Molecular circadian rhythms in humans: effects of age

Suprachiasmic nucleus (SCN) cells are not the only cells that possess the oscillatory machinery of the circadian rhythm. The same molecules are also present in peripheral tissues, such as the fibroblasts, which have a cell-autonomous and self-sustained circadian rhythm providing an excellent model to study the molecular and biochemical mechanisms of mammalian circadian systems in vitro. For human beings in general, circadian disturbances have been shown with age such as higher prevalence of early morning awakening and difficulties in maintaining sleep. Nevertheless, the origin of this phenomenon is unknown. In our study, we addressed the question of whether fibroblasts reflect age-related differences in the circadian period length in vitro, that parallel changes in subject circadian phase in vivo. For this purpose, we are currently investigating the period length of the skin fibroblasts from young and elderly subjects (young: ≤30 years old; elderly: ≥60 years old; sex-matched). In addition we collect data about the chronotype of the subjects by analysing the Munich Chronotype Questionnaire.

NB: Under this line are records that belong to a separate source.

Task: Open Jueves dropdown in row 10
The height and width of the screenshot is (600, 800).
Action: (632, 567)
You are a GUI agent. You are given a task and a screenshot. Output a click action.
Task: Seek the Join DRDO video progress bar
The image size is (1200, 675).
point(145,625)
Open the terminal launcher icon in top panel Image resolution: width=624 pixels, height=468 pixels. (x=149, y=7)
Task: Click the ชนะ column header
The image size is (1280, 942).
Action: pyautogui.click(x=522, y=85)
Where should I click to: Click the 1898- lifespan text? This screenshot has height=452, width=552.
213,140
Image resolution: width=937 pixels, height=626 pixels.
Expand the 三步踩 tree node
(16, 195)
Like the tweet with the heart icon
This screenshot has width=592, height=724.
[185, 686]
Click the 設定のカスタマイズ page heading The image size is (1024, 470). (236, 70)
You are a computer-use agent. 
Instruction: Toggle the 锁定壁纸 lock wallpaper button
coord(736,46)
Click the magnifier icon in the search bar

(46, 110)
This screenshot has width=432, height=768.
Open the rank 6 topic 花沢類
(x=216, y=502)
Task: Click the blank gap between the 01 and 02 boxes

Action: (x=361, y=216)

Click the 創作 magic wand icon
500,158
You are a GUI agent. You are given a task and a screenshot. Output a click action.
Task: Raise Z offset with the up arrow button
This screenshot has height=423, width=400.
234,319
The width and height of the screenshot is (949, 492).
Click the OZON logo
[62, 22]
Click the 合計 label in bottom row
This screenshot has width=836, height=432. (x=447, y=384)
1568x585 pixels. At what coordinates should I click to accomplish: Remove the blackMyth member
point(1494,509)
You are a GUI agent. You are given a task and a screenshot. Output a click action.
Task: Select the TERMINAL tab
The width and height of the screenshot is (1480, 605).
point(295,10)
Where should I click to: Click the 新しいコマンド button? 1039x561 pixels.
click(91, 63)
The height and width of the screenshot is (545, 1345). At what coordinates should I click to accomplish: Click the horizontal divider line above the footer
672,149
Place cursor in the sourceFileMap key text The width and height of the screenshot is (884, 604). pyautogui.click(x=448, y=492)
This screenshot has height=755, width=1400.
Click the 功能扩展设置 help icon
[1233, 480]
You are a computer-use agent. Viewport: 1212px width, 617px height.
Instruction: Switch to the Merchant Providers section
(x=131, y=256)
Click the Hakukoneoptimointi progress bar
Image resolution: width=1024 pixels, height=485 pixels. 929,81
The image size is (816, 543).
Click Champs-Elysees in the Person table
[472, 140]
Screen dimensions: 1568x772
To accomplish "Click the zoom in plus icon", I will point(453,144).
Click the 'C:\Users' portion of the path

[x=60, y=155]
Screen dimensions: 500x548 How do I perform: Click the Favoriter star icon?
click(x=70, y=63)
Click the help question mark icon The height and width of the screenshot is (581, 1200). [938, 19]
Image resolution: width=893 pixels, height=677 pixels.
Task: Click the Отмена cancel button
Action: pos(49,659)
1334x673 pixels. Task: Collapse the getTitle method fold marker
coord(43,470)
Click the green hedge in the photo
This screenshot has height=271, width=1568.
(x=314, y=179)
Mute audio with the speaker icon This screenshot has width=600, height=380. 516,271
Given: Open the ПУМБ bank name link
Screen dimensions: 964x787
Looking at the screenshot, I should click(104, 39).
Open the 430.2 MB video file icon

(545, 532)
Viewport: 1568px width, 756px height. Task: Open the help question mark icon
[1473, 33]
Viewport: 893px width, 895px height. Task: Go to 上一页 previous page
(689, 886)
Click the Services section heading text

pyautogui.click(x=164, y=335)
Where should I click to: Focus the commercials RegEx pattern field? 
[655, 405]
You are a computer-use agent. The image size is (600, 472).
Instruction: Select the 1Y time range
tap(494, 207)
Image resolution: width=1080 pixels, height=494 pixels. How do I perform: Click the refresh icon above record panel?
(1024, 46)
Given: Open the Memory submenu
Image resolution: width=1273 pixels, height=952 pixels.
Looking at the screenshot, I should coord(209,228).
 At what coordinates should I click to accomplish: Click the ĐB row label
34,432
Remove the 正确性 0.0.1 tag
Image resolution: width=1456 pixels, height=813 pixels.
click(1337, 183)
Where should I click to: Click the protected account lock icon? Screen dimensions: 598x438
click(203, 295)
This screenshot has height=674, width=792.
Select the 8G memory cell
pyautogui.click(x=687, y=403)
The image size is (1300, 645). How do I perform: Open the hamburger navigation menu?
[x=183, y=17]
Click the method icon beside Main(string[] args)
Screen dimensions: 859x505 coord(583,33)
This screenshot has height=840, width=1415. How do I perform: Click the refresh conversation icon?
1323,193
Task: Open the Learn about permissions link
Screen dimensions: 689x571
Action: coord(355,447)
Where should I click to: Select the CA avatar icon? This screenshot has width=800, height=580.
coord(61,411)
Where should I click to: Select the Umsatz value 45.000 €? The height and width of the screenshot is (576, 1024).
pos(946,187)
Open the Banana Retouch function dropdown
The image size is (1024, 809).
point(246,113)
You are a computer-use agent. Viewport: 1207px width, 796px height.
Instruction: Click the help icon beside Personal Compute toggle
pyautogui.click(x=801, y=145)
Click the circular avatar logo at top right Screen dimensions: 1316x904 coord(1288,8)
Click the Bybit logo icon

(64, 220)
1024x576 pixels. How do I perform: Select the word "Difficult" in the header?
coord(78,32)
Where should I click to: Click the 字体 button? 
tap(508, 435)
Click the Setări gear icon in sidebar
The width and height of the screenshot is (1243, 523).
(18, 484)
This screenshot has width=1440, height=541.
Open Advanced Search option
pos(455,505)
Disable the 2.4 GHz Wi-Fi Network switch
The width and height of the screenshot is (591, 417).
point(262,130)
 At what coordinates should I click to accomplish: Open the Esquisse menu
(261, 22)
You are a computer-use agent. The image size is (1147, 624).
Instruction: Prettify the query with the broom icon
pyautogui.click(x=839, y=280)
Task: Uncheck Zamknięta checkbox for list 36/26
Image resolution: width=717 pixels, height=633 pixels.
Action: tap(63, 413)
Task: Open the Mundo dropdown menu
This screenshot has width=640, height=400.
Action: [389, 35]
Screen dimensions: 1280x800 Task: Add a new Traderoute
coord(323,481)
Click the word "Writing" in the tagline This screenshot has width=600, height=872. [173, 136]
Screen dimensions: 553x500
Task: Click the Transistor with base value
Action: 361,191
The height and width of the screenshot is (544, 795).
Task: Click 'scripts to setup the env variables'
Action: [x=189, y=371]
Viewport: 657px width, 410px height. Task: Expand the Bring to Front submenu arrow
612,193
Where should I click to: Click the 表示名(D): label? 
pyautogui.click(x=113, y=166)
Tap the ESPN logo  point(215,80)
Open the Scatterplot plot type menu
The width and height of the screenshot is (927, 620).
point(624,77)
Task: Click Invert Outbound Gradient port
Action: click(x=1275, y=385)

Fibroblasts are isolated from skin biopsies collected from the buttock of the subjects and infected with an engineered lentiviral circadian reporter that permits the characterization of circadian rhythms in vitro. Measurements (3p. biopsy; n=6 total p. subject) are conducted over a time period of 5 days. Supported by EU Grant #LSHM-CT-2006–018741 and grant from Désireé&Niels Yde Found.